By Maryam Al Khateeb

Translated by Wiam El-Tamami

In the room where I sleep, I’ve created a portal to the sky    Every night, I prepare the moon, the stars   I arrange the branches of the olive tree around my window so I can sleep

This, my beloved window    I would sit in front of it to gaze at the composition of the sky    the moon    the olive branches as they slip into my room then run away

My window of magic   On a moonlit night I decided to put my pillow under the window    and sleep on the moon

I gazed at it   it gazed at me   My mother always found it strange, that I sleep this way

Across from the window   upside down   where a pillow should be I put my books, papers, pens, and sleep

This is the last image I have of my window before the sky stole its face     I trusted that my window would never turn the color of the sky to the color of missiles and blood    I woke up surrounded by hellfire, the olive branches wilting before my eyes     Everything changed

I leave my papers behind and run

Since that morning, I’ve been waiting for the sky every day

The windows have changed     Every morning I wake up in terror   Where am I?   Where is the sky?
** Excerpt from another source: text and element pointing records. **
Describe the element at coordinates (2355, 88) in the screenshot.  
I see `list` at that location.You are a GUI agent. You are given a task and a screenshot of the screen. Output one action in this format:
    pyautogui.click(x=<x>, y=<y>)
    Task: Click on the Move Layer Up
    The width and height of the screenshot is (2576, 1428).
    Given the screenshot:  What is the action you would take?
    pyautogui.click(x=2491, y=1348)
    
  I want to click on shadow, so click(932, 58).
The war machine reached my home in the first moments, and I left      My window was broken my room morphed into an abandoned place    eaten by dust    I left my pens behind    Now I write on the walls of houses along the road of my displacement       and I know that they will wilt, I mean, turn into rubble

After some time, I return to the room     I turn it into a place of displacement for a family with ten children     Their mother is afraid for them to sleep under the window

Every day I ask the oldest child for permission to come into my room     to wipe the dust off my pens    and take one

I take it and alone together we sit under the sky    on the roof of our half-destroyed home

I write to the sound of the drones and missiles    training my mind to imagine    testing its ability to deny everything it sees

I turn the missile-ridden sky into a home filled with stars and soft lights

I turn graves into chairs for those who have become tired of the road

and the airplane into an olive branch     slipping in and out of my room

I turn my mother’s voice warning me about the shrapnel flying around the roof of our home     dangerous for me     into the sound of her voice calling me to cook with her my favorite dish    the sumagiyya

I turn my pen into a magic wand     transforming all this devastation    into something else

Something that breathes life

I left the pen, the rooftop of our home, the window of my room, the ten children, the city

And now I’m in a city where everything is real and does not need my pen to transform it And now I’m afraid to sleep next to the window with pens under my head

Every day I wake to the sounds of the radio, my father heaving a sigh about the awful state of things, the frying pan in the kitchen as my mother prepares breakfast from the leftovers of war, my little sister conspiring to burn my pens so that we can eat bread, the noise of the airplanes, the screaming coming from our neighbors’ home under threat of bombardment, the smell of gunpowder, and a sky not blue but red

Every day I see only that I am a stranger here    even in death

Mariam Mohammed Al Khateeb is a dentistry student, poet, oud player, translator, and community activist in the local community. She was a participant in the Hult Prize, an annual competition for ideas solving pressing social issues, such as food security, water access, energy, and education. She works as a writer and makes videos, producing content about Palestine.